**To be done**
(a) Translate this sentence from the FPL 2015 workshop page below into French: "This workshop will provide an overview of the SoC FPGA devices that are part of the Altera Cyclone V family."
(b) Transcribe the passage of the FPL 2015 workshop page below without any changes, starting at "During the hands-on" and ending at "Zynq and HLS.".

**Page extract**
_____
The following industrial workshops will be offered at FPL 2015:
IW1: Xilinx System Design with Zynq IW2: Overview of Altera's Cyclone V SoC Devices and Design Tools IW3: Xilinx SDSoC: Building Software-defined Systems-on-Chip with Zynq All-programmable SoCs |
IW1: Xilinx System Design with Zynq
Date |
Monday 31 August 2015 |
Times |
09:00 – 10:30 Part 1 10:30 – 11:00 Coffee break 11:00 – 12:30 Part 2 12:30 – 13:30 Lunch 13:30 – 15:00 Part 3 15:00 – 15:30 Coffee break 15:30 – 17:00 Part 4 |
Location |
Imperial College London Electrical Engineering room 507 |
Description
This course provides professors with a fast introduction to system design using the ARM-based Xilinx Zynq All-programmable SoC, Vivado, IP Integrator and Vivado HLS. Vivado IP Integrator is the Xilinx system-level design tool that enables rapid design of complex FPGA SoCs. Vivado HLS accelerates IP creation by enabling C, C++ and System-C specifications to be directly targetted into Xilinx All-programmable devices without the need to manually create RTL.
During the hands-on labs, attendees will get the opportunity to try out the Vivado design flow for Zynq, including the creation of programmable logic accelerators using HLS.
Who should attend?
Professors who are familiar with Xilinx All-programmable technology and wish to get up-to-speed with SoC-based system design using Zynq and HLS.
Prerequisites
- Digital logic and FPGA design experience
- Basic understanding of the C programming and embedded design
Skills to be gained
- Understand how to architect an embedded system targetting the ARM processor of Zynq using Vivado and IP Integrator
- Extend the hardware system with Xilinx-provided peripherals
- Create a custom peripheral in programmable logic and add it to the system
- Use Vivado HLS to generate an IP-XACT-compliant hardware accelerator and interface it with the system
Outline
- XUP/AUP introduction
- Zynq introduction and the Vivado design flow
- Lab 1: Create a processor system using IP Integrator
- Create a simple ARM Cortex-A9-based processor design targetting Zynq using IP Integrator
- Embedded system design with custom IP
- Lab 2: Creating and adding your own custom IP
- Use the Manage IP feature of Vivado to create a custom IP and extend the system with the custom peripheral. Write a basic C application to access the peripheral
- Introduction to high-level synthesis with Vivado HLS
- Improving performance and resource utilisation
- Lab 3: Creating a processor system using an accelerator
- Profile an application performing a function both in software and hardware
- Create an accelerator in Vivado HLS
- Use the generated accelerator to build a complete system
- Lab 4: ARM demonstration using DS5 to target Zynq
- Closing session: Q&A
IW2: Overview of Altera's Cyclone V SoC Devices and Design Tools
Date |
Tuesday 1 September 2015 |
Times |
09:00 – 10:30 Part 1 10:30 – 11:00 Coffee break 11:00 – 12:30 Part 2 12:30 – 13:30 Lunch 13:30 – 15:00 Part 3 15:00 – 15:30 Coffee break 15:30 – 17:00 Part 4 |
Location |
Imperial College London Electrical Engineering room 304 |
Description
This workshop will provide an overview of the SoC FPGA devices that are part of the Altera Cyclone V family. The workshop is split into four topics which are listed below along with details of the material to be covered. Participants will gain hands-on experience building embedded systems using Altera's software tools and the DE1-SoC board.
_____
**Data block**
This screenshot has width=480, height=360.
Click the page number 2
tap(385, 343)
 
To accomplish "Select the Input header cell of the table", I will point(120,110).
_____
**Task answers**
(a) Cet atelier offrira un aperçu des dispositifs FPGA SoC qui font partie de la famille Cyclone V d'Altera.

(b)
During the hands-on labs, attendees will get the opportunity to try out the Vivado design flow for Zynq, including the creation of programmable logic accelerators using HLS.
Who should attend?
Professors who are familiar with Xilinx All-programmable technology and wish to get up-to-speed with SoC-based system design using Zynq and HLS.